Glass certainly seems like a solid substance — it’s hard and brittle at room temperature — but glass exhibits other properties that make it unique, which is why chemists classify it as an amorphous solid. Amorphous solids are those that have short-range order but no long-range order. In this case, order refers to how the atoms in the material are arranged, and in glass, the atoms are not arranged in a definite lattice pattern. Instead, they are loosely networked together so that the distances between atoms can vary substantially, unlike in crystalline materials, where atomic distances are much more consistent.
Of course, glass is not a polymer, though its behavior can be useful in understanding how polymers work (we even use terms like “glass transition” and “glassy state” when discussing polymers, as we’ll see in the next section). Just as traditional, non-polymeric solids can be classified as crystalline and amorphous, so too can polymers. Amorphous polymers, as you might expect, also have no short-range order, but instead of thinking about individual atoms, we need to think about long chains of atoms, which is a defining characteristic of polymers. Given that distinction, we would say the chains in amorphous polymers are randomly tangled, like a plate full of cooked spaghetti noodles. Chains in crystalline polymers align in orderly folded stacks, known as lamellae. Lamellae bring long-range order to polymers, which is more like the orderly arrangement of atoms in typical crystals.

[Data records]

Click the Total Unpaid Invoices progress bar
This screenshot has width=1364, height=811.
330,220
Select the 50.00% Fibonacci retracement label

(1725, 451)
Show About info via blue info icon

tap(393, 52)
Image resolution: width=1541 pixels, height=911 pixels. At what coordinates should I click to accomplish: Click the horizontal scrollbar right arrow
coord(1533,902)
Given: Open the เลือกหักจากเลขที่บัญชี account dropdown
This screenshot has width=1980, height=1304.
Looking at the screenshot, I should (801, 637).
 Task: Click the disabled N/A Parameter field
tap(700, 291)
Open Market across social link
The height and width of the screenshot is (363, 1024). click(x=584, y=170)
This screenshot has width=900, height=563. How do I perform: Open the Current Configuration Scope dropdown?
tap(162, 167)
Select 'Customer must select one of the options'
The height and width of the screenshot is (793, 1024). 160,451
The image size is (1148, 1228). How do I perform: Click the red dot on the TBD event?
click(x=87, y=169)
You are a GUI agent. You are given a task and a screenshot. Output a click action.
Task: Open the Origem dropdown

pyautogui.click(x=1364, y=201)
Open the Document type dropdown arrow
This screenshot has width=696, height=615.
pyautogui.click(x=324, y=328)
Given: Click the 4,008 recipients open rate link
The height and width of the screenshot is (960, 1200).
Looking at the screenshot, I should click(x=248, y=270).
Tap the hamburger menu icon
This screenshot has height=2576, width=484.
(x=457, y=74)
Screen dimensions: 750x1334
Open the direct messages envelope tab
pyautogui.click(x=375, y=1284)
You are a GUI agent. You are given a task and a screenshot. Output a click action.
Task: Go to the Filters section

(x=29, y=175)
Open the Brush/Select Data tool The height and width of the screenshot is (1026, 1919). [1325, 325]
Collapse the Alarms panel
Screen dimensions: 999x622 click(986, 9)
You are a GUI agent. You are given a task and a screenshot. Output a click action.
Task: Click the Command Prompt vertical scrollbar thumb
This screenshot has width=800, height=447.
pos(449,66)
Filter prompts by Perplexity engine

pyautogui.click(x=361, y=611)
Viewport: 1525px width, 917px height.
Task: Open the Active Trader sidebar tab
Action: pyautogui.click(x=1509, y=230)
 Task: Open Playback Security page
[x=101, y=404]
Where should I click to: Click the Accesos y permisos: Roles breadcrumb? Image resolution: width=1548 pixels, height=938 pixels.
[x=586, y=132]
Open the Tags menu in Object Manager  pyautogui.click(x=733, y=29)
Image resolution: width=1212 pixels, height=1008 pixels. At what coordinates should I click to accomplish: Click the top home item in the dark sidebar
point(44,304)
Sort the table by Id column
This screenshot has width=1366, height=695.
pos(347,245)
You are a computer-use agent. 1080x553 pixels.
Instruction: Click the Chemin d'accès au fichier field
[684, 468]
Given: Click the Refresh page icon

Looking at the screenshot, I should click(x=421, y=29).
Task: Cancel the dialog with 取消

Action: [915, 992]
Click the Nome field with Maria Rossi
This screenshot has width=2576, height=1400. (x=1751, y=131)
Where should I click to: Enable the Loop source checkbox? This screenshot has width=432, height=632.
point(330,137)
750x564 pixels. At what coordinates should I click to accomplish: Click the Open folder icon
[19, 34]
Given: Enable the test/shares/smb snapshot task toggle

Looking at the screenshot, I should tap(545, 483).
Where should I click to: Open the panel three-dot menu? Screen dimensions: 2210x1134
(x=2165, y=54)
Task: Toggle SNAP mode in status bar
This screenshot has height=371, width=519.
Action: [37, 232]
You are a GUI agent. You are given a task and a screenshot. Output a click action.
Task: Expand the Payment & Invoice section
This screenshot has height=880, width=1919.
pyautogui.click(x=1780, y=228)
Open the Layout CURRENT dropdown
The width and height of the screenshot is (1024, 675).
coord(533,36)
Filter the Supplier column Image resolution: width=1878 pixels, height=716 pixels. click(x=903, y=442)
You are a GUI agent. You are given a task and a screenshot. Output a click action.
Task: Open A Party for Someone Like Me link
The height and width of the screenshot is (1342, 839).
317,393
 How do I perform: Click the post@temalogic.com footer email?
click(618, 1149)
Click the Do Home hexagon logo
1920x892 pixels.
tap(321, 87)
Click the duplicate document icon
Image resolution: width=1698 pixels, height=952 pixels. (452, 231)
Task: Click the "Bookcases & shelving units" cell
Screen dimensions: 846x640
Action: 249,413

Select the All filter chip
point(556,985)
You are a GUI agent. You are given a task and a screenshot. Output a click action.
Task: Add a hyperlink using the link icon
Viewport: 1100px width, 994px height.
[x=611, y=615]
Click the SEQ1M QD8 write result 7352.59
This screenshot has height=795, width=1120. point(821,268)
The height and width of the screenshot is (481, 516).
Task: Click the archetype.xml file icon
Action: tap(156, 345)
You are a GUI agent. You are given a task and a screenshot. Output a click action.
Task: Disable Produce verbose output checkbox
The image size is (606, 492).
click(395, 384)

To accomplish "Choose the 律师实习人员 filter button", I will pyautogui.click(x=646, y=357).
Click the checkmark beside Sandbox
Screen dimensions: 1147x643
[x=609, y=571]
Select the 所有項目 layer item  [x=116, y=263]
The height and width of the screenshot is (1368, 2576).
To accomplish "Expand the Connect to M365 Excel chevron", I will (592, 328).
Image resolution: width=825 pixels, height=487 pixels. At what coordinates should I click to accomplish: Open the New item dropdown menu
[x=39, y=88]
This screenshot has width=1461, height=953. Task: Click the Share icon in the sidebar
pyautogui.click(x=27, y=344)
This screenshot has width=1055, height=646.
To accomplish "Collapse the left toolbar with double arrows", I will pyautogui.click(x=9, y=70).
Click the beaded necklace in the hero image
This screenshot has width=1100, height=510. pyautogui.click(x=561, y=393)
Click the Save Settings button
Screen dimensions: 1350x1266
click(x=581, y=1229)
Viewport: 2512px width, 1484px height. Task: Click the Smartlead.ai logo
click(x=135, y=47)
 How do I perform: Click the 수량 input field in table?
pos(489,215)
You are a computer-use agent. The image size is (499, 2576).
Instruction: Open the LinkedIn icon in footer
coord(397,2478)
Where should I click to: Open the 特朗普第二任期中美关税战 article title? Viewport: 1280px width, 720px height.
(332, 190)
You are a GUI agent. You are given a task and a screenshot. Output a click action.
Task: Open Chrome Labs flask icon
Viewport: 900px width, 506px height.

▸ STATED EXERCISE 1: Echo word for word the stretch of the passage on glass and polymers from "Glass certainly seems" through "much more consistent.".
▸ STATED EXERCISE 2:
Answer these questions from the passage on glass and polymers:
(a) How do chemists classify glass?
(b) What are the orderly folded stacks of chains in crystalline polymers called?
(c) What are the tangled chains in amorphous polymers likened to?
The lines above are material apart from the passage on glass and polymers.

▸ EXERCISE SOLUTION 1:
Glass certainly seems like a solid substance — it’s hard and brittle at room temperature — but glass exhibits other properties that make it unique, which is why chemists classify it as an amorphous solid. Amorphous solids are those that have short-range order but no long-range order. In this case, order refers to how the atoms in the material are arranged, and in glass, the atoms are not arranged in a definite lattice pattern. Instead, they are loosely networked together so that the distances between atoms can vary substantially, unlike in crystalline materials, where atomic distances are much more consistent.

▸ EXERCISE SOLUTION 2:
(a) As an amorphous solid.
(b) Lamellae.
(c) A plate full of cooked spaghetti noodles.